There are several common use cases. Use rjsoncons to query the JSON string using JSONpath, JMESPath or JSONpointer syntax to filter larger documents to records of interest, e.g., only cities in New York state, using ‘JMESpath’ syntax.

j_query(json, "locations[?state == 'NY']") |>
    cat("\n")
## [{"name":"New York","state":"NY"}]

Use the as = "R" argument to extract deeply nested elements as R objects, e.g., a character vector of city names in Washington state.

j_query(json, "locations[?state == 'WA'].name", as = "R")
## [1] "Seattle"  "Bellevue" "Olympia"

The JSON Pointer specification is simpler, indexing a single object in the document. JSON arrays are 0-based.

j_query(json, "/locations/0/state")
## [1] "WA"

The examples above use j_query(), which automatically infers query specification from the form of path using j_path_type().

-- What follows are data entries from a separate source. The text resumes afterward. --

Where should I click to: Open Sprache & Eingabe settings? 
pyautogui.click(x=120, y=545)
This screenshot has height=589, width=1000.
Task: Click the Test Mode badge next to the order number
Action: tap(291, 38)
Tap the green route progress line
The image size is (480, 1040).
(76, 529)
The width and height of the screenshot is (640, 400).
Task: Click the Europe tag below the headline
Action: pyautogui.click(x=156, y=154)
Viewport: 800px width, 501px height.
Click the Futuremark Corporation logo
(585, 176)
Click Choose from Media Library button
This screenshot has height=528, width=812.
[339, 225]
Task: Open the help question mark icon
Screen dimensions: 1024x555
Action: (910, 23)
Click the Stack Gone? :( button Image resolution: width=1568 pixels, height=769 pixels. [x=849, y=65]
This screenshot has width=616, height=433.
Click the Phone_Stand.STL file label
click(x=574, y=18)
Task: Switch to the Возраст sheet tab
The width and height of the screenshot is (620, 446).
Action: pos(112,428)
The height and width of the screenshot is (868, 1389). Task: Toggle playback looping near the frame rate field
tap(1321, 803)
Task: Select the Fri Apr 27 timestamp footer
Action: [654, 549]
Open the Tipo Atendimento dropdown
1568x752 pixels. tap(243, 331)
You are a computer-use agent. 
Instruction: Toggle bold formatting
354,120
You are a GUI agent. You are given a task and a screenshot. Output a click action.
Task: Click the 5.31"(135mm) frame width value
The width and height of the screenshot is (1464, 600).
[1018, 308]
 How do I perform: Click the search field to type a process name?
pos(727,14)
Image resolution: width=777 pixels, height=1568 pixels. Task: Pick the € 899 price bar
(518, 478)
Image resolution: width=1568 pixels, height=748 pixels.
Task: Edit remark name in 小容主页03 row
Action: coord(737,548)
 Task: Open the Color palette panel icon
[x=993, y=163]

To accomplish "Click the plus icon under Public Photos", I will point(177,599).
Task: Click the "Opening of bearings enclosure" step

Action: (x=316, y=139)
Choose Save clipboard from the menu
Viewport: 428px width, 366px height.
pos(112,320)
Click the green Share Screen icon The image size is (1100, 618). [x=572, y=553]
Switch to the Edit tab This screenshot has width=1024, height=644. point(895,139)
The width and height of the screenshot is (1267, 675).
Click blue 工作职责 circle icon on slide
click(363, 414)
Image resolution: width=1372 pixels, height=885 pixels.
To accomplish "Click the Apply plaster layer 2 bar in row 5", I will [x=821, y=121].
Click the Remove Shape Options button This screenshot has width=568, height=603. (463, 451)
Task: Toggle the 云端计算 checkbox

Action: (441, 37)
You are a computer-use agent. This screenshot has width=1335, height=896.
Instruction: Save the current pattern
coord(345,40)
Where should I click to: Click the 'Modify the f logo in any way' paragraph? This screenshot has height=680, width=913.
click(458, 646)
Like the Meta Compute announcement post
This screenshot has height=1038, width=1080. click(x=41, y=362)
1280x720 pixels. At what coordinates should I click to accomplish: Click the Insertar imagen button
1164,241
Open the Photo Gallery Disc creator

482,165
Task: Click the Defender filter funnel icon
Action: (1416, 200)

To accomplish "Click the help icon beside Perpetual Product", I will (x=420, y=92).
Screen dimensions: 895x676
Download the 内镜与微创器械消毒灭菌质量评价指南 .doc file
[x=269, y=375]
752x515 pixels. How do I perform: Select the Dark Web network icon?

It may be useful to indicate query specification more explicitly using jsonpointer(), jsonpath(), or jmespath(); examples illustrating features available for each query specification are on the help pages ?jsonpointer, ?jsonpath, and ?jmespath.

Array-of-objects to R data.frame

The following transforms a nested JSON document into a format that can be incorporated directly in R as a data.frame.

path <- '{
    name: locations[].name,
    state: locations[].state
}'
j_query(json, path, as = "R") |>
    data.frame()
##       name state
## 1  Seattle    WA
## 2 New York    NY
## 3 Bellevue    WA
## 4  Olympia    WA

The transformation from JSON ‘array-of-objects’ to ‘object-of-arrays’ suitable for direct representation as a data.frame is common, and is implemented directly as j_pivot()

j_pivot(json, "locations", as = "data.frame")
##       name state
## 1  Seattle    WA
## 2 New York    NY
## 3 Bellevue    WA
## 4  Olympia    WA

R objects as input

rjsoncons can filter and transform R objects. These are converted to JSON using jsonlite::toJSON() before queries are made; toJSON() arguments like auto_unbox = TRUE can be added to the function call.

## `lst` is an *R* list
lst <- jsonlite::fromJSON(json, simplifyVector = FALSE)
j_query(lst, "locations[?state == 'WA'].name | sort(@)", auto_unbox = TRUE) |>
    cat("\n")
## ["Bellevue","Olympia","Seattle"]

NDJSON support

rjsoncons supports ‘NDJSON’(new-line delimited JSON). NDJSON consists of a file or character vector where each line / element represents a JSON record.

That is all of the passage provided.